I am the PROUD parent of a person who apparently would cause most of them “disgust” out in the real world. The banter of how disgusting people with disabilities are was so raw! I almost couldn’t even believe that I had surrounded myself in a room of people who had such opinions. I was blindsided. Sadly this happens quite often to me. People surprise me all the time with how they really feel when they let their guard down. Normally I would stand up and argue or fight for people like my daughter, but I felt a stronger urge to hear the truth on how they feel. I have spent my life as her mother fighting such views of people, so what kind of mother would I be to continue to surround myself with people like that?!

So yes, today I realized that I am special. I was chosen. I realized that I am thankful God gave her to me, who was apparently “special” because I have enough love within me to see the true beauty and possibility within her. I’m thankful she wasn’t given to someone who would discard her, and/or has such thoughts and feeling to those who aren’t “normal”. Who apparently are truly ugly inside. That obviously don’t have enough love within them to appreciate such a gift because they are so blinded and selfish. I find that NOT NORMAL!

It is like crushing a catepillar because it only appears as fuzzy, creepy crawly insect, when you didn’t realize it was really a beautiful butterfly.

I love being the mother of Alexa. With it comes gifts I cannot even put into words, and with that also comes the unveiling of what is really inside some people. She isn’t just a diagnosis. She isn’t a burden. She is more of a typical 12 year old girl, with an unending love in her heart. She has big dreams and wishes. She is full of possibilities. She is smart and funny, and full of laughter. Furthermore, she doesn’t judge others or disregard people who are “different”! She would never talk about anyone the way these “normal” people talked of people like her! In fact I’m sure she would have pity on them, and forgive them for being so judgmental.
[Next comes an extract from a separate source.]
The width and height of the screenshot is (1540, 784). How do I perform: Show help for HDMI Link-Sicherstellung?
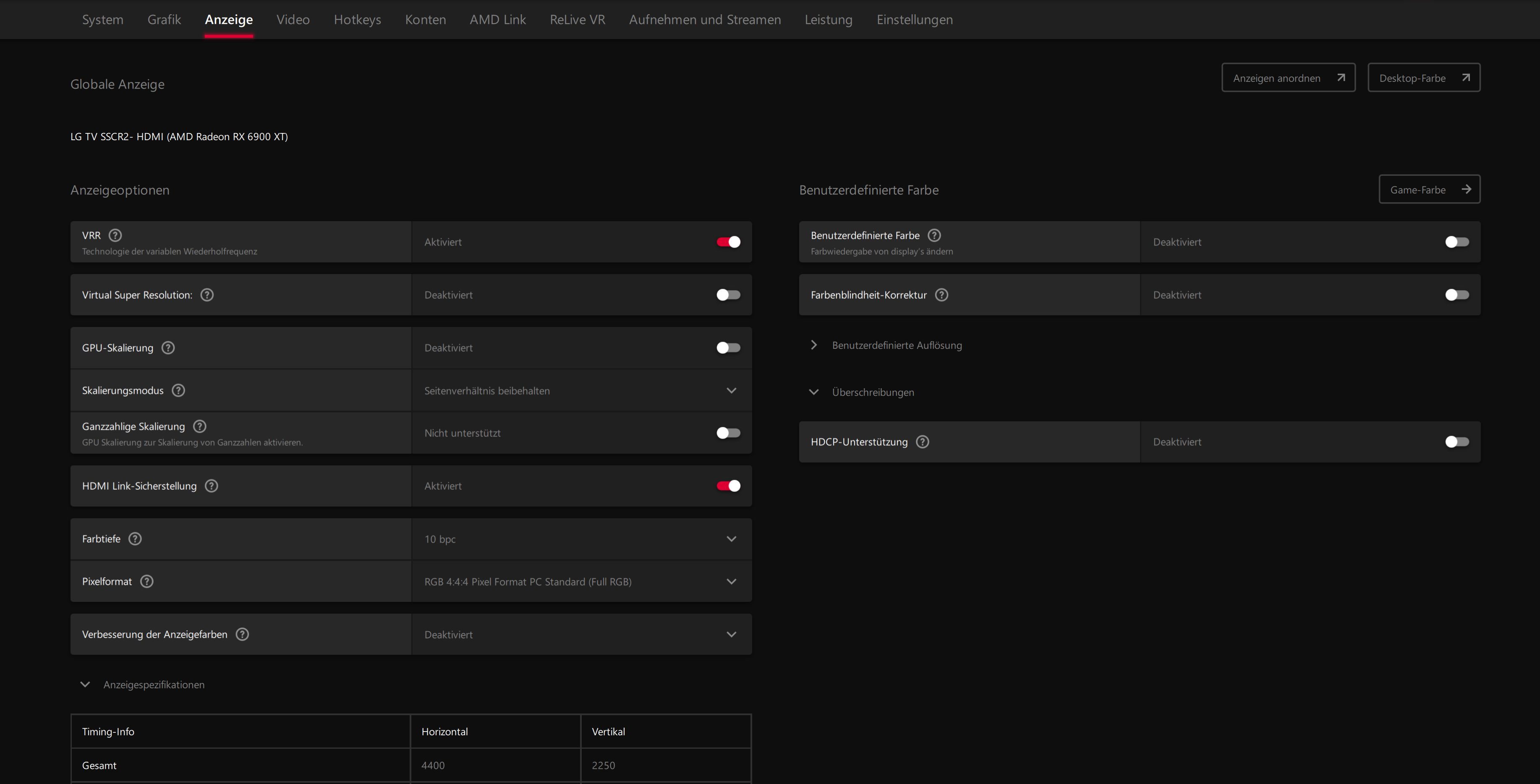[x=211, y=486]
Being in her life has taught me a lot of things. Sadly, today it is that you never really know how people truly feel, and when you find out, it just might hurt. Over time you tend to develop a bit of a thicker skin, but every so often when hurtful comments come from people you wouldn’t expect them to, all the armor you’ve built up doesn’t soften the harsh blow from the sword of their words.

So now you know the true hardest part about being a parent to a special child.